Task brief: Reproduce the passage of the Android OCR guide below that falls between "Implementing OCR in" and "your Android application.", inclusive.

Document extract:
- - - - -
Implementing OCR in Android apps with Google ML Kit

Optical Character Recognition (OCR) enhances your Android app by enabling automatic text detection and extraction from images. Google ML Kit provides a powerful yet simple OCR library that allows you to integrate text recognition with minimal setup. In this guide, you will learn how to add OCR capabilities to your Android application.
Prerequisites
Before starting, ensure you have:
- Android Studio Hedgehog (2023.1.1) or newer
- Gradle 8.2 or newer
- An Android device or emulator running Android API level 21 (Android 5.0) or higher
- Target Android SDK 34 (Android 14)
- Basic knowledge of Android development and the Kotlin programming language
Setting up the Android project
Create a new Android project in Android Studio:
- Open Android Studio and select File > New > New Project.
- Choose Empty Activity and click Next.
- Set the Name of the project (e.g.,
TextRecognitionApp
). - Select Kotlin as the Language.
- Set the Minimum SDK to API 21: Android 5.0 (Lollipop).
- Click Finish to create the project.
Adding ML Kit dependencies
Add the following to your project-level build.gradle
to include the necessary plugins with
explicit versions:
plugins {
id 'com.android.application' version '8.2.2'
id 'org.jetbrains.kotlin.android' version '1.9.22'
}
Then, add these dependencies to your app-level build.gradle
file. Note the inclusion of view
binding to simplify UI interactions:
android {
buildFeatures {
viewBinding true
}
}
dependencies {
// ML Kit Text Recognition
implementation 'com.google.mlkit:text-recognition:16.0.1'
// CameraX Dependencies
implementation 'androidx.camera:camera-core:1.4.0-alpha04'
implementation 'androidx.camera:camera-camera2:1.4.0-alpha04'
implementation 'androidx.camera:camera-lifecycle:1.4.0-alpha04'
implementation 'androidx.camera:camera-view:1.4.0-alpha04'
}
Sync your project after adding the dependencies.
- - - - -
[Entries for locating words and elements]

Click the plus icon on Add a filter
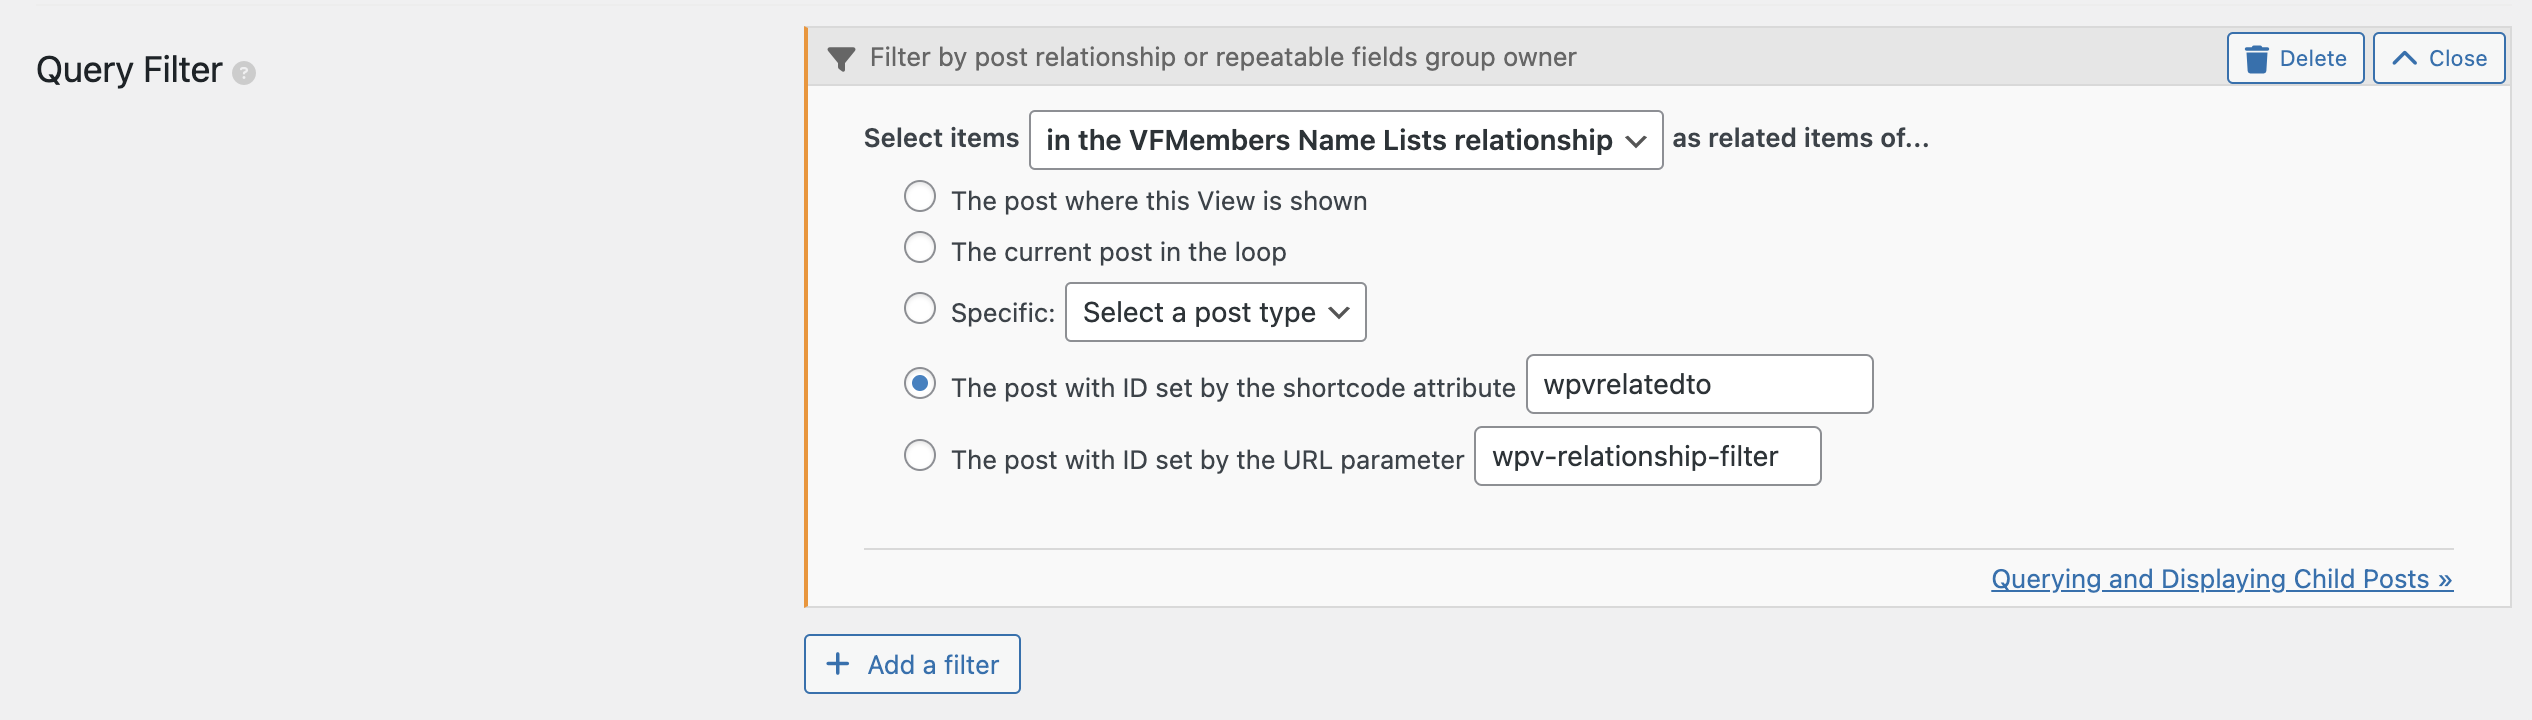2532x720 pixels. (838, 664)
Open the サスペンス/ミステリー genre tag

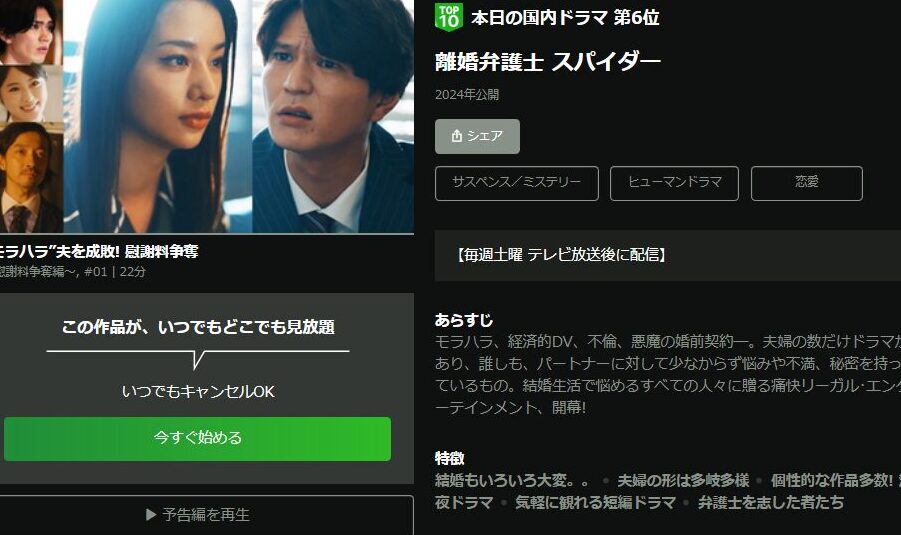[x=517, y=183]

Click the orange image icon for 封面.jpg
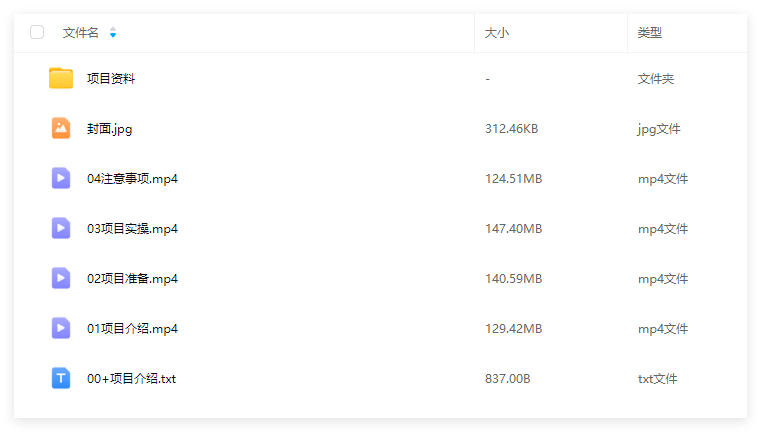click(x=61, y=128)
- - - - -
Solution to this exercise:
Implementing OCR in Android apps with Google ML Kit

Optical Character Recognition (OCR) enhances your Android app by enabling automatic text detection and extraction from images. Google ML Kit provides a powerful yet simple OCR library that allows you to integrate text recognition with minimal setup. In this guide, you will learn how to add OCR capabilities to your Android application.